Thursday, March 10, 2011

Want: Un-funny Money

If memory serves, my sophomore American history class covered nothing more than a bunch of grown men bickering about how to back paper money. I’m sure other things came up, but that particular bit of history was so spectacularly, profoundly, mind-numbingly dull that it stands out even all these years later.

In the hands of our dear friend A. E. Youman, though, the finer points of early American currency take on a sense of immediacy. He got to the meat of the issue: Was it real, or was it fake?



In 1860, more than 8,000 American banks were issuing bills. (Everybody but the federal government was at it, it seems.) This made the Civil War era an excellent time to be a forger of paper money in America, if not a user of paper money. According to the Federal Reserve Bank of San Francisco, a third all paper money in circulation in 1865 was counterfeit.

Part of the problem was that each of these 8,000 banks designed its own bills, creating a wild diversity of styles and making it almost impossible to tell what was real. The Coin Site says, “The earliest notes are rather plain but as the need for anti-counterfeiting methods arose, talented artists were employed to create intricate vignettes that were difficult to duplicate. The vignettes are the most attractive to collectors since they show life during the period in which the notes were produced. There are hundreds of scenes, including those representing agriculture, industry and commerce and showing sailing ships, farms, antique trains, geography as well as allegorical representations of Faith, Hope, Justice, Liberty and Peace. The notes are often multi-colored and in high grade, are quite beautiful.”

This counterfeiting free-for-all supposedly ended with the passage of the National Bank Act in 1863—almost 10 years before Youman’s book hit shelves. (After this, banks were still licensed to print money, but the government controlled most of the bill’s design, making them harder to fake.) In 1865, the Secret Service was founded to further control forgery.

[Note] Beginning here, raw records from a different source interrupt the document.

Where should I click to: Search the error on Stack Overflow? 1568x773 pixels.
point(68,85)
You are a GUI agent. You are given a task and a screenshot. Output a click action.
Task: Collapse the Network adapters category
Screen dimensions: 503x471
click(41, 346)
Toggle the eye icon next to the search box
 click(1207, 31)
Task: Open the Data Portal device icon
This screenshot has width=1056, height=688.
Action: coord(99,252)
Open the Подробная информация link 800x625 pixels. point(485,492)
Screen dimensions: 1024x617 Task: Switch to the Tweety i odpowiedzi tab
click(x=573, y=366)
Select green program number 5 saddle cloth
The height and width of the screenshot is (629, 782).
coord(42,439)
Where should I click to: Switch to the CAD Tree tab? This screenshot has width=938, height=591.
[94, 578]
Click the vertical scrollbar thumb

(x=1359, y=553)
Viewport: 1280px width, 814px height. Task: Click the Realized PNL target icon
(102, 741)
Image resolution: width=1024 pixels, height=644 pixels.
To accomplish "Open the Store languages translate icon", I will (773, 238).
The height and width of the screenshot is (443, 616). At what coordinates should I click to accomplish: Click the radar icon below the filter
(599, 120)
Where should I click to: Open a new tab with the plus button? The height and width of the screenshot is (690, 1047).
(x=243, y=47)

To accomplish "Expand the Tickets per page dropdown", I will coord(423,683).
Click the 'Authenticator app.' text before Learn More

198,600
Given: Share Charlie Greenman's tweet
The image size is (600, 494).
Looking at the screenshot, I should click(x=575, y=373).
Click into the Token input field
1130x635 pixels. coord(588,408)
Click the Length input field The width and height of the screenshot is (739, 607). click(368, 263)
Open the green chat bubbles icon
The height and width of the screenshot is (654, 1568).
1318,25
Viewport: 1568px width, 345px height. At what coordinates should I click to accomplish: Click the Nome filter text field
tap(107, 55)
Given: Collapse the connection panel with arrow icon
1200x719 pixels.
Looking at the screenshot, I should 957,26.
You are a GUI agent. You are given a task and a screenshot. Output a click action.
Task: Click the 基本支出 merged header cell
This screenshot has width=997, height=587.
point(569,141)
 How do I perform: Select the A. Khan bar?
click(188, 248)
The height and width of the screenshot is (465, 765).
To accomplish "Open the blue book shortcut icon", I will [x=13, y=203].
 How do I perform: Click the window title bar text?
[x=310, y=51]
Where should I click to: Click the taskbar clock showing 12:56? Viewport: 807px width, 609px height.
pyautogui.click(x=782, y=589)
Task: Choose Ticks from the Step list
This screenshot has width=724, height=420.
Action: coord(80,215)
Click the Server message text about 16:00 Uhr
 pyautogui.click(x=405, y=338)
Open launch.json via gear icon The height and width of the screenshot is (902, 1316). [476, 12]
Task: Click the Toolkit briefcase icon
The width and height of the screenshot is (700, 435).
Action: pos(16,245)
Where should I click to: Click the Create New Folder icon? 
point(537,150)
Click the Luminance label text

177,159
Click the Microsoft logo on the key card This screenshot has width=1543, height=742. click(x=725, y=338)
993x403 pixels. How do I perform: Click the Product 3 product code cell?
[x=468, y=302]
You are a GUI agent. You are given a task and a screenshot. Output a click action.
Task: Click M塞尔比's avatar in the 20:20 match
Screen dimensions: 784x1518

These efforts didn’t quite do the job, if we believe Youman. In this 1872(ish) entry, he warns readers not only to check the quality of the bill and its printing, but also to be sure it wasn’t issued by a broken bank—one that had gone belly up, apparently taking with it the currency it had printed. 

(P.S.: If I’d spent as much time on my American history homework as I did on this post, I’d probably be president by now.)

Want: A Taste for Farm Life

James Johnston, a British agriculturist, wrote in his 1851 Notes on North America:

As yet in New England and New York [there is] scarcely any such thing as local attachment — the love of a place, because it is a man’s own, because he has hewed it out of the wilderness, and made it what it is; or because his father did so, and he and his family have been born and brought up, and spent their happy youthful days upon it. Speaking generally, every farm from Eastport in Maine, to Buffalo on Lake Erie, is for sale.

Apparently Mr. Johnston wasn’t kidding. By the 1872(ish) publication of the Dictionary of Every-day Wants, Victorian-era brain drain must have been a serious concern indeed: The book’s farming chapter includes more than just the practical advice you’d expect for things like getting rid of ants and cultivating barley. It also provides this best-practices entry for inspiring a boy to love his family’s farm.

(click to enlarge)

As for the farmer’s daughter? I guess Youman expected her to know her place—this entry is indexed as “boys, to attach to farm life.” There is no index entry for “girls.”